The preliminary results generated by this broad technology approach showed that vaccine candidates using a modified second-generation mRNA backbone produced promising immunogenicity and reactogenicity profiles in both indications. Based on these preliminary data, development of modified mRNA COVID-19 and flu vaccine candidates will be advanced to the next stage of clinical testing in 2023.
“The positive results from this preliminary data analysis strongly validate the power of our proprietary mRNA-technology platform, opening the door to new opportunities in the development of effective prophylactic vaccines and also for advancement of our robust oncology strategy,” said Franz-Werner Haas, Chief Executive Officer of CureVac. “In 2022, we strengthened our proprietary technology platform and extended our robust product development efforts while expanding our organizational bandwidth. With this foundation, CureVac will turn the page and enter 2023 as a competitive player in the development of mRNA therapies.”
“The data derived from CureVac’s mRNA technology platform and second-generation mRNA backbone implemented in the current clinical compounds demonstrate the potential of our portfolio not just in COVID-19 and influenza, but across the spectrum of RNA therapies” said Igor Splawski, Chief Scientific Officer of CureVac. “This includes oncology, where CureVac’s second-generation mRNA backbone is applied.”
Each clinical program assessed vaccine candidates based on CureVac’s advanced second-generation mRNA backbone, featuring modified and unmodified mRNA. While the COVID-19 program tested two monovalent candidates, the flu program included an unmodified multivalent and a modified monovalent vaccine candidate. Preliminary data from the modified, monovalent mRNA vaccine candidates CV0501 for COVID-19 and Flu-SV-mRNA for flu are being disclosed today, with final Phase 1 data to be published in due course.
COVID-19 Program
The second-generation mRNA backbone using modified mRNA was selected as the preferred technology for further clinical development in the COVID-19 program. The available preliminary data for CV0501 are based on cohort sizes of up to 30 subjects. Safety data cover the fully recruited dose groups of 12, 25, 50, 100 and 200µg in the younger adult age group (age 18-64) and 12, 25 and 50µg in the older adult age group (age ≥65). CV0501 was shown to be generally well tolerated. Immunogenicity data available for younger adults showed relevant titers of neutralizing antibodies beginning at the lowest tested dose. On day 29 at the 12µg dose level, CV0501 generated a ratio of post-boost to pre-boost serum neutralizing titers against BA.1 of 8.1. The data read-out for older adults is currently being finalized.
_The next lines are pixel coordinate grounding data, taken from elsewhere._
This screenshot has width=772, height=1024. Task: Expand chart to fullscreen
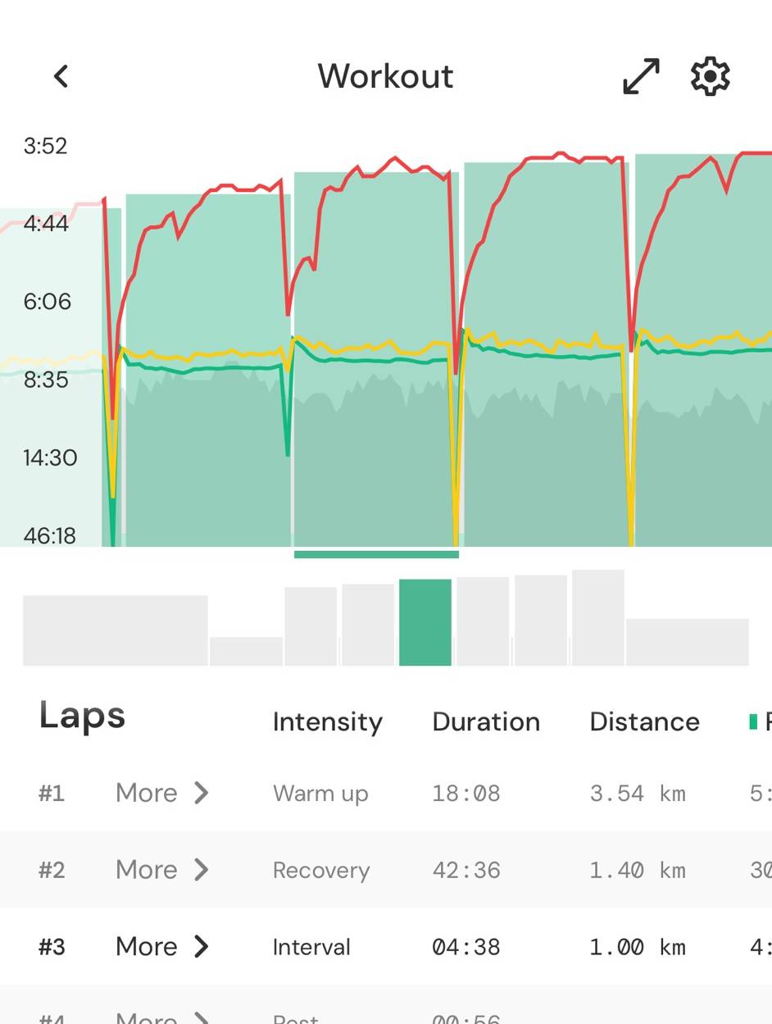coord(641,76)
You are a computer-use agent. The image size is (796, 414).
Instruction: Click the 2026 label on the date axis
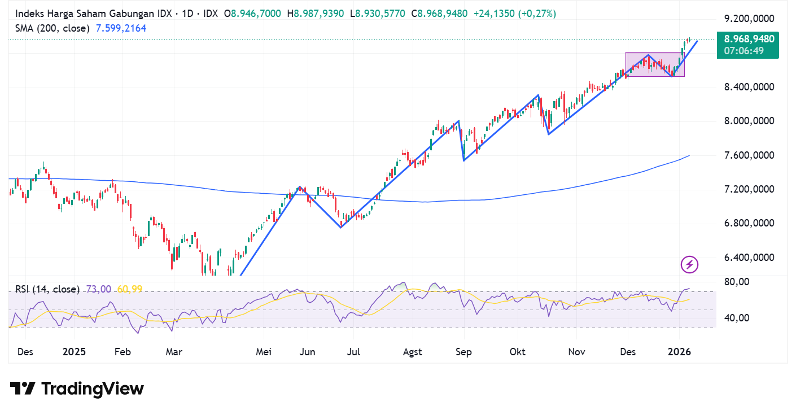point(680,352)
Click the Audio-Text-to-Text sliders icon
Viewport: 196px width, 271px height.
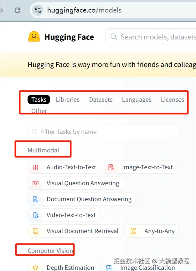coord(35,167)

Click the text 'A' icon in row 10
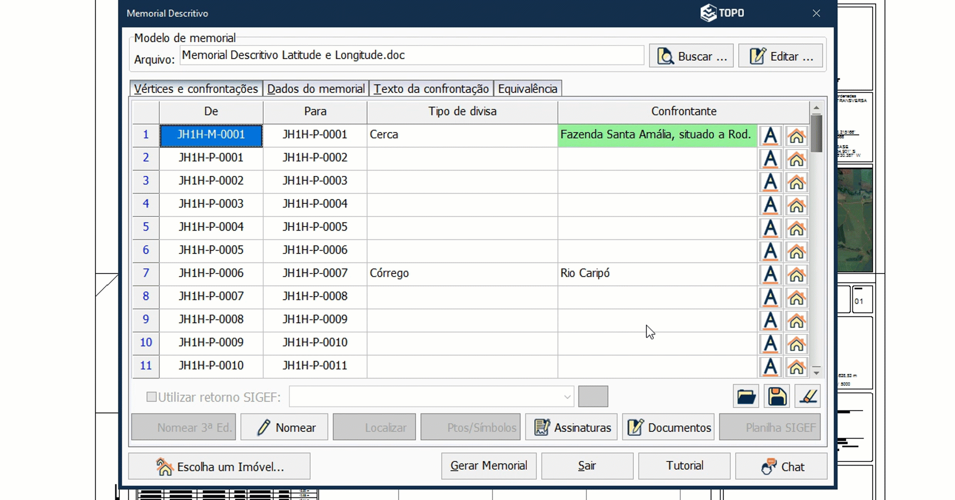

While CV0501 encodes the Omicron BA.1 variant, a Phase 2 clinical study, expected to start later in 2023, will assess monovalent and/or bivalent vaccine candidates designed to target clinically relevant variants.
Seasonal Flu Program
The second-generation mRNA backbone using modified mRNA was selected as the preferred technology for further clinical development in the seasonal flu vaccine program. In the Phase 1 study of the monovalent Flu-SV-mRNA, expressing an H1N1 hemagglutinin antigen (subtype of influenza A), five doses ranging from 2 to 54µg with up to 24 subjects per dose cohort were evaluated in younger adults (age 18-45). In this age group, preliminary safety and reactogenicity data showed that the monovalent Flu-SV-mRNA candidate was generally well tolerated with no safety concerns observed to date across all tested dose levels. Immunogenicity of the monovalent Flu-SV-mRNA was assessed in parallel with a licensed seasonal flu vaccine comparator. Adjusted geometric mean hemagglutinin inhibition antibody titers elicited by Flu-SV-mRNA increased up to approximately 3.3 times those elicited by the licensed flu vaccine comparator in younger adults. The data read-out for older adults is currently being finalized.
Interim data support the progression of the modified second-generation mRNA technology for the development of a multivalent mRNA flu vaccine. The vaccine candidate for future clinical development is expected to target all four strains recommended by the WHO. A Phase 1/2 study for multivalent vaccine candidates is expected to start around mid-2023.
The CureVac/GSK infectious disease collaboration was first announced in July 2020. It focuses on the development of new products based on CureVac’s mRNA technology for different targets in the field of infectious diseases. The collaboration was extended in February 2021 to also include jointly developed vaccine candidates for COVID-19. In 2022, the companies broadened their development strategy to test modified mRNA in addition to unmodified mRNA.